[Saved entries]
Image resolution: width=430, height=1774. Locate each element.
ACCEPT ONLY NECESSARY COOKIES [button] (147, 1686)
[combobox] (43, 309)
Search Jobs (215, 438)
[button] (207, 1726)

### Exercise brief
In the data above, find each line where the string "button" appears, then copy it.

### Expected answer
ACCEPT ONLY NECESSARY COOKIES [button] (147, 1686)
[button] (207, 1726)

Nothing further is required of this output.